How to Audit Installed Programs on Your Windows PC
Three places Windows stores installed software, and how to tell legitimate apps from bundled junk or outright malware.
9 min read · Beginner friendly
If unfamiliar programs are showing up on your PC, do not panic and start uninstalling at random — some of those apps are legitimate Windows components. This guide walks you through every place Windows tracks installed software so you can identify what is really there.
Step 1: Settings → Apps → Installed apps
- Open Settings → Apps → Installed apps
- Sort by Install date (newest first)
- Look for anything installed in the last 30 days that you do not recognise
- Click the three dots next to suspicious entries → Modify to see the publisher
Step 2: Control Panel → Programs and Features
The classic Control Panel sometimes shows desktop programs that the new Settings app misses. Press Win + R, type appwiz.cpl, press Enter. Sort by Installed On and look for the same suspicious window of dates.
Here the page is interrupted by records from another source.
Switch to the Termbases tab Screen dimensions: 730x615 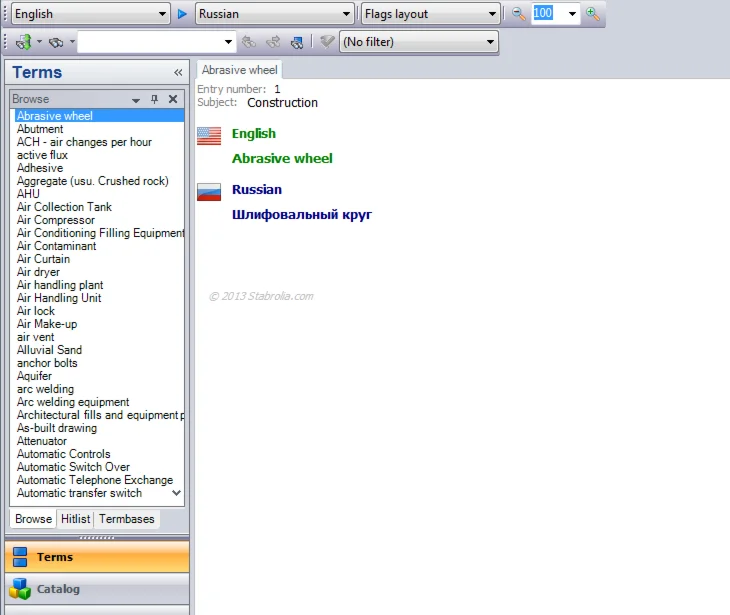click(x=127, y=519)
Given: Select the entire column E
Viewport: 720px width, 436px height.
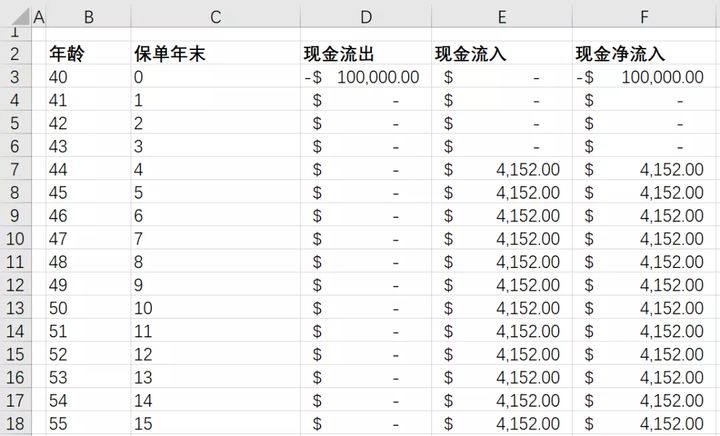Looking at the screenshot, I should pos(500,17).
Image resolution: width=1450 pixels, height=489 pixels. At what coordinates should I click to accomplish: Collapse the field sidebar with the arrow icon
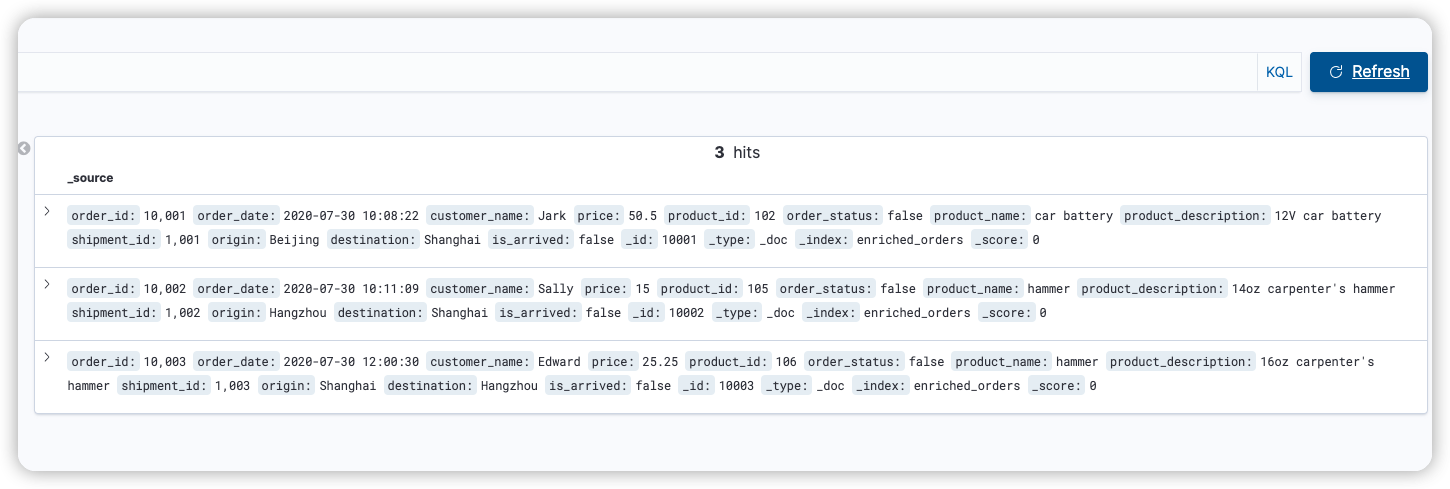[x=24, y=149]
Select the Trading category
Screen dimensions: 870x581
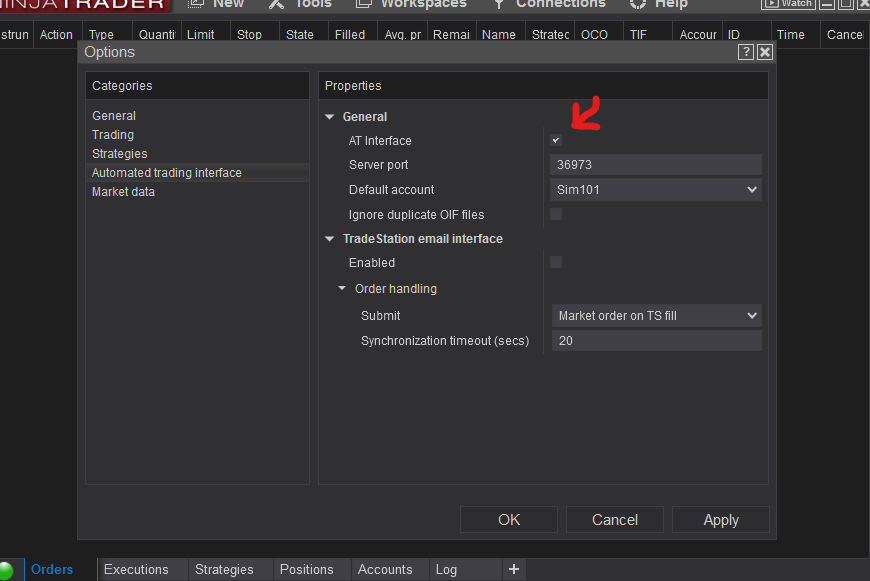pyautogui.click(x=113, y=135)
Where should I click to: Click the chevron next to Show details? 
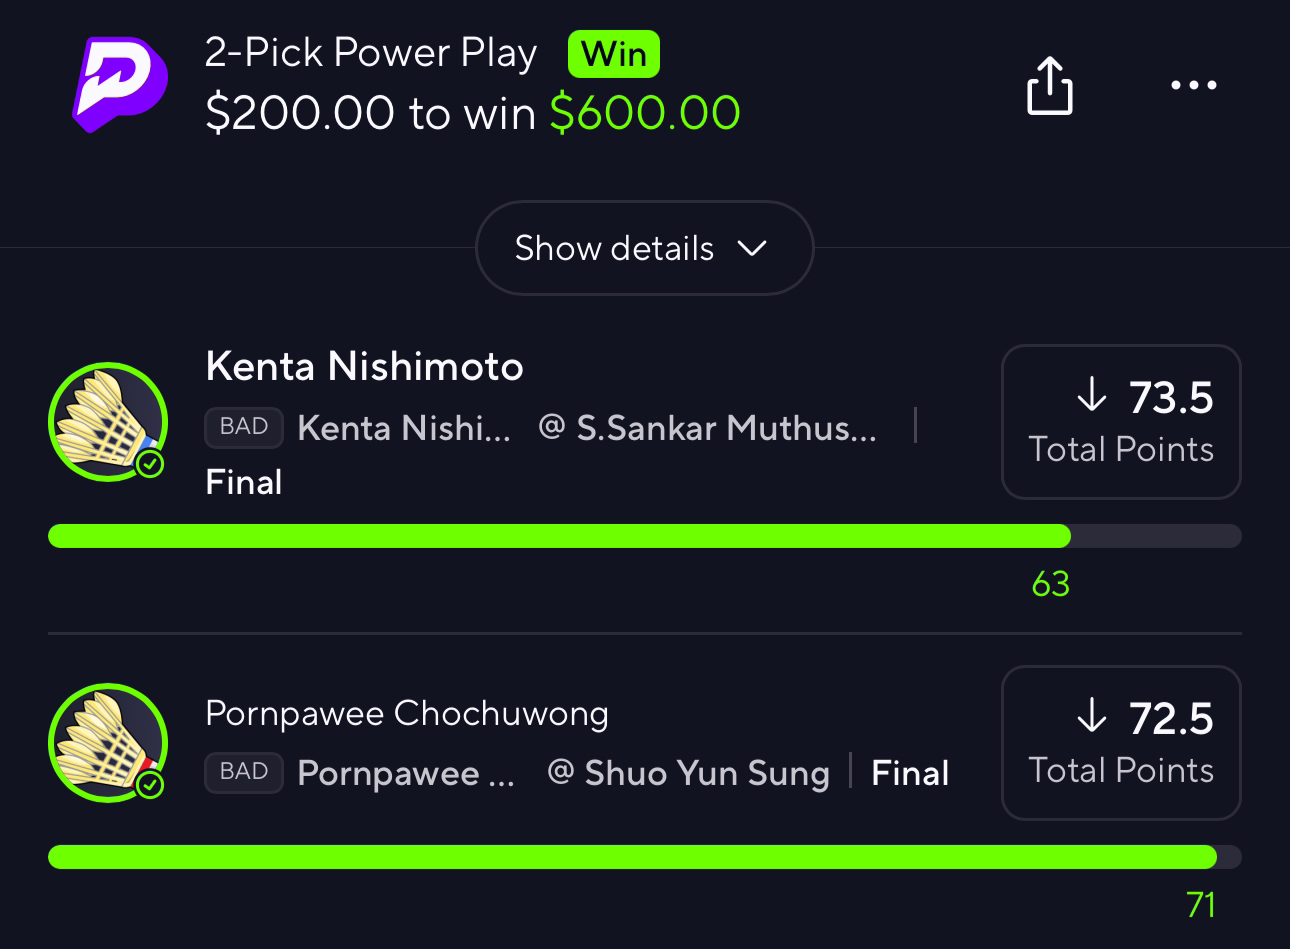(752, 248)
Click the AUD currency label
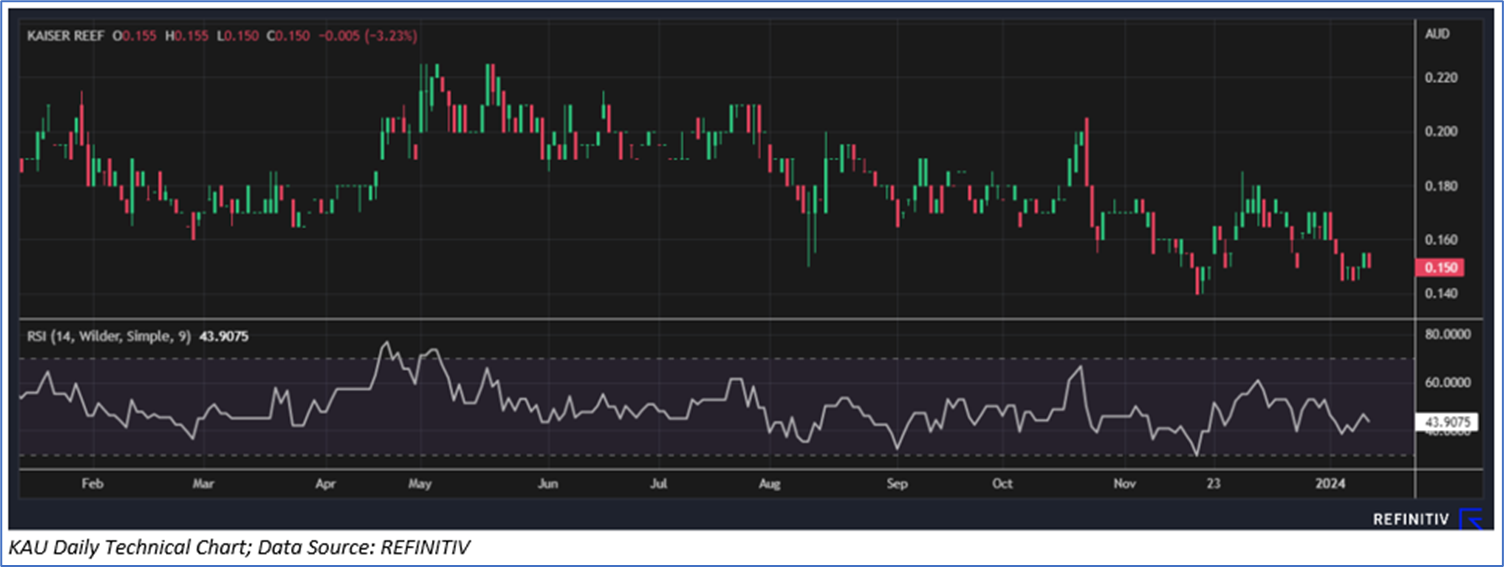Viewport: 1504px width, 567px height. 1436,35
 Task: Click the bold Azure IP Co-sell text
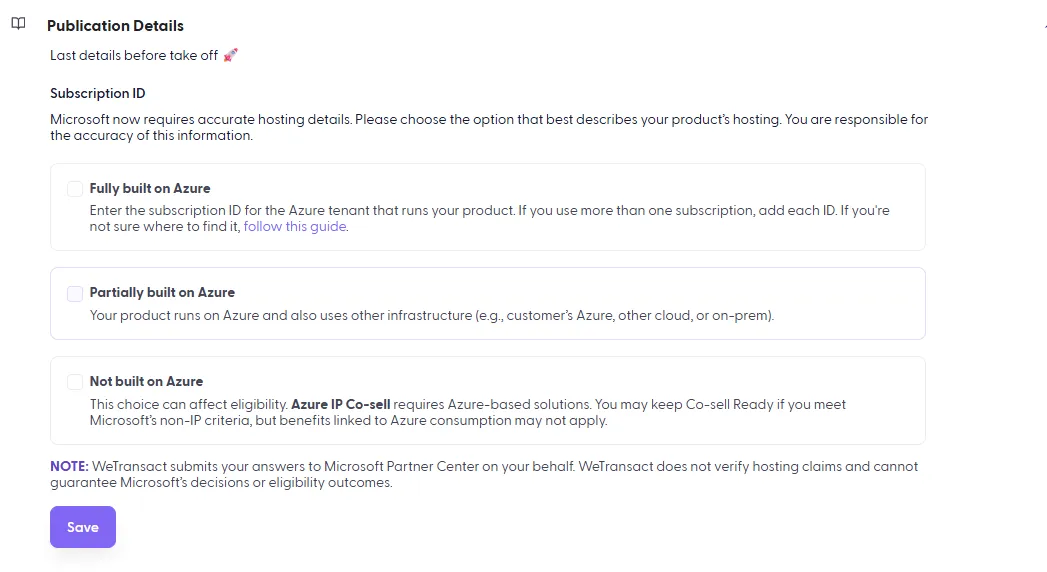click(x=341, y=404)
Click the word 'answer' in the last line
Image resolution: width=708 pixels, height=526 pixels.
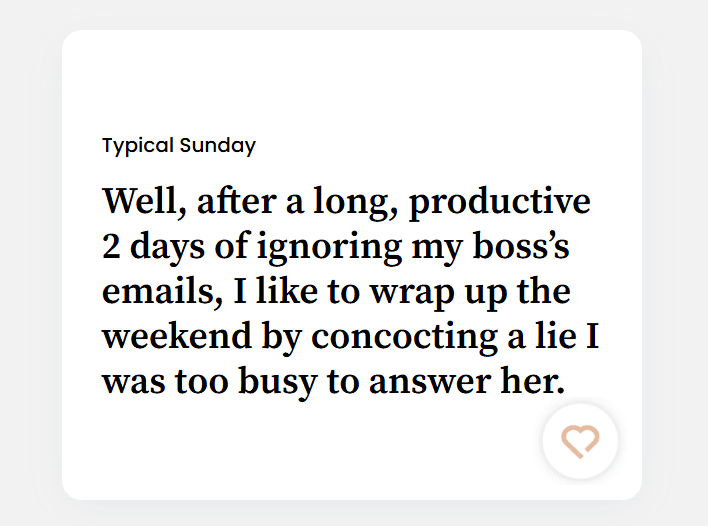429,383
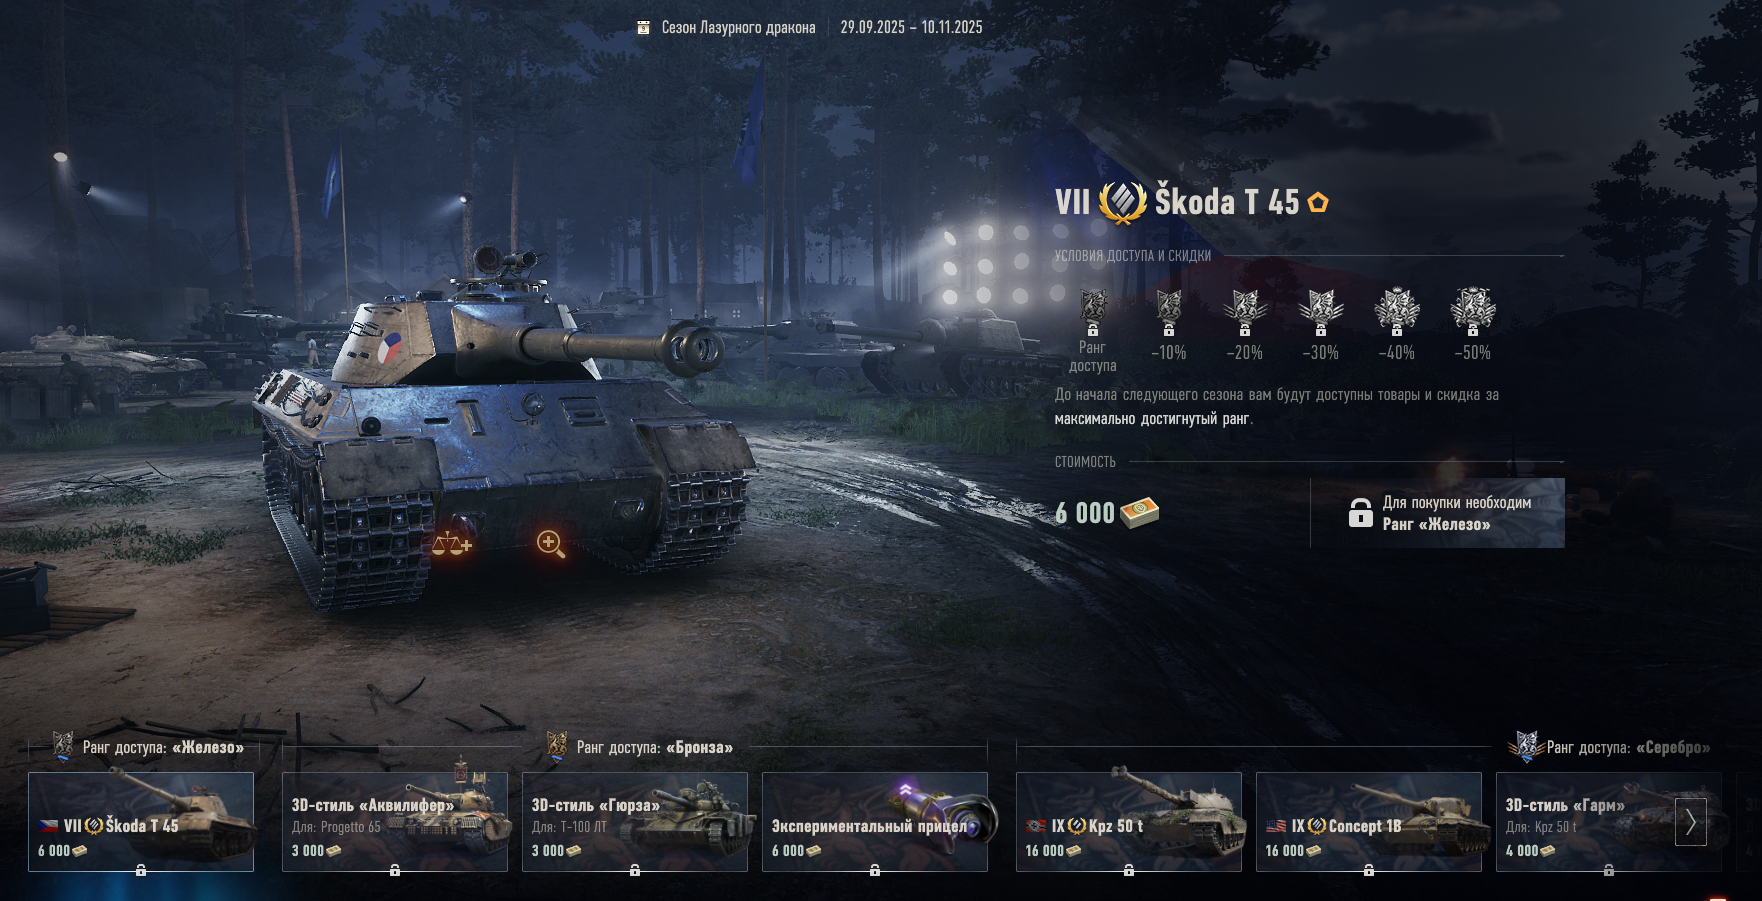Image resolution: width=1762 pixels, height=901 pixels.
Task: Select the -20% discount rank badge
Action: point(1245,311)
Step 3: Scheduled Tasks and Services
Some malware does not install as an app at all — it just adds a scheduled task or a Windows service.
- Open Task Scheduler from the Start menu
- Browse Task Scheduler Library and look for anything with no description or an obviously random name
- Open Services (
services.msc) and sort by Name; investigate any non-Microsoft services that are running
How to tell legitimate from suspicious
- Has a real publisher (Microsoft, Intel, NVIDIA, Realtek, your laptop maker) — almost certainly fine
- No publisher and a generic name (e.g. "PC Speed Pro", "System Updater") — very likely junk or malware
- Installed on a date you were not using the PC — investigate
- Cannot be uninstalled normally — strong sign of unwanted/malicious software
If in doubt, paste the program name into a search engine along with the word "malware" before uninstalling — it will usually be obvious within seconds.